Friday 24 March 2017

Hoey counts cost of final-hole calamity

William S Callahan

Michael Hoey looks on as his caddie looks up a tree for a lost ball on the 18th fairway
Michael Hoey looks on as his caddie looks up a tree for a lost ball on the 18th fairway

MICHAEL HOEY had good reason to send his caddie up a tree looking for his ball in Singapore yesterday.

More than 20,000 of them in fact -- losing his ball on the final hole at the Barclays Singapore Open led to a closing double-bogey seven for the Ulsterman and cost him a share of 13th place with Shane Lowry and Graeme McDowell.

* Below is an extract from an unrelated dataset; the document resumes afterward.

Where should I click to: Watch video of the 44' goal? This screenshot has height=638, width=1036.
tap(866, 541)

So instead of banking €62,427 like his fellow Irishmen, Hoey's final-round 74 left him with a share of 23rd on six-under and a cheque for €41,738, meaning that final-hole hiccup cost him €20,869.

Already reduced to 54 holes by violent thunderstorms on Friday, the Singapore Open came to a bizarre conclusion when the two-way play-off between Spain's Gonzalo Fernandez-Castano and Asian Tour regular Juvic Pagunsan from the Philippines was twice interrupted by monsoon weather.

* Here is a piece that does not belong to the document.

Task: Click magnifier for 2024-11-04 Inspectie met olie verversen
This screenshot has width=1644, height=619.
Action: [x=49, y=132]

Both men were forced off the course for more than an hour after hitting their tee shots on the tie hole, the 18th, the Spaniard's drive landing in a fairway bunker while Pagunsan found the short grass.

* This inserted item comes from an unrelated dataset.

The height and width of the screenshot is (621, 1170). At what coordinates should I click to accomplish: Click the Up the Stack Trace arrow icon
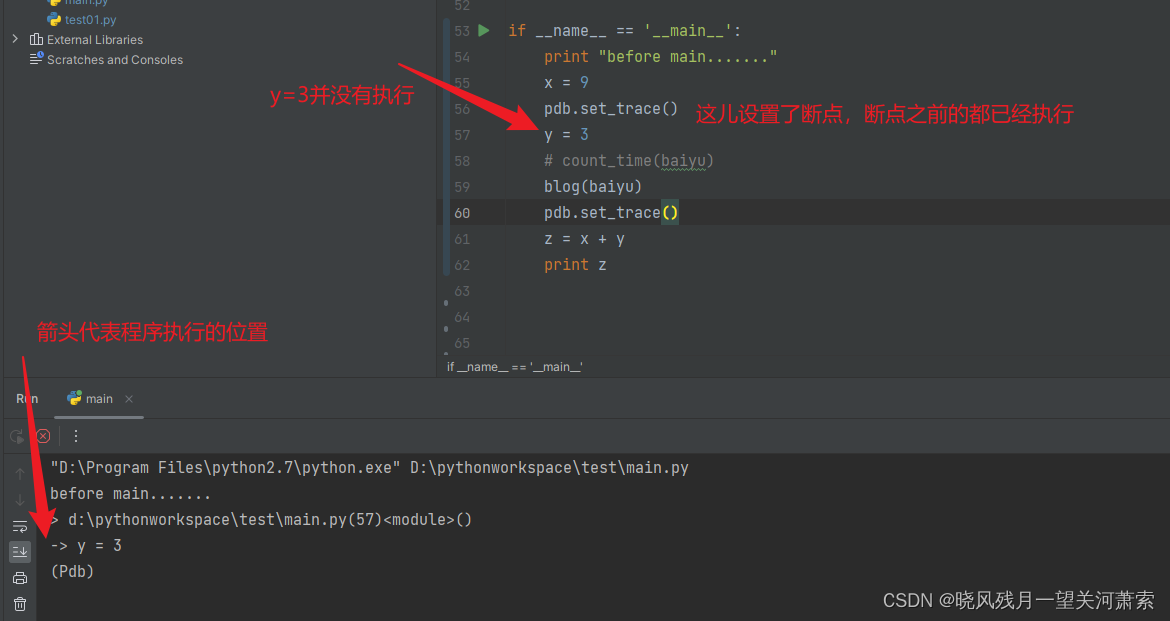click(20, 473)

Upon their return, both men barely had time to play their lay-ups to this par-five before an even more violent electrical storm and downpour forced play to a conclusion for the day.

They were scheduled to return to complete the sudden-death shootout at 7.30 this morning, Singapore time, setting up a fascinating chip and putt showdown for the €720,876 first prize.

Sweet

Manila native Pagunsan (25) had tied Fernandez-Castano on 14-under by landing a sweet birdie on the final hole of his third-round 67. His 31-year-old opponent then had to show tremendous character to force the tournament into extra-time, sinking a 17-foot putt to save par at the last after dunking his tee shot into the water.

Regardless of the play-off result, four times European Tour-winner Fernandez-Castano and Pagunsan were guaranteed the biggest cheque of their career at Sentosa Golf Club, with €480,579 going to the runner-up.

It means that the Spaniard, who only copperfastened his Tour card for 2012 with his recent second place behind Sergio Garcia at the Castello Masters, has now capped a fraught season by clinching his place in the 60-man field at next month's Dubai World Championship.

McDowell recovered sufficiently from a debilitating stomach bug to post a pleasing final round of five-under-par 66, while Lowry's closing 68 was a satisfying result for the Clara man in punishing heat and humidity.

Conditions took their toll on Peter Lawrie, who finished 75th with a closing 76, and Paul Cutler, whose delight with the second-round 64, which on Saturday saw him make the cut for the first time in his fourth event as a professional, was tempered by a final-round 79.

As he heads for this week's defence of his Johor Open title across the border in Malaysia, Padraig Harrington's confidence can't have been helped by the implosion of the Dubliner's usually reliable short game as he slumped to his seventh missed-cut of the season.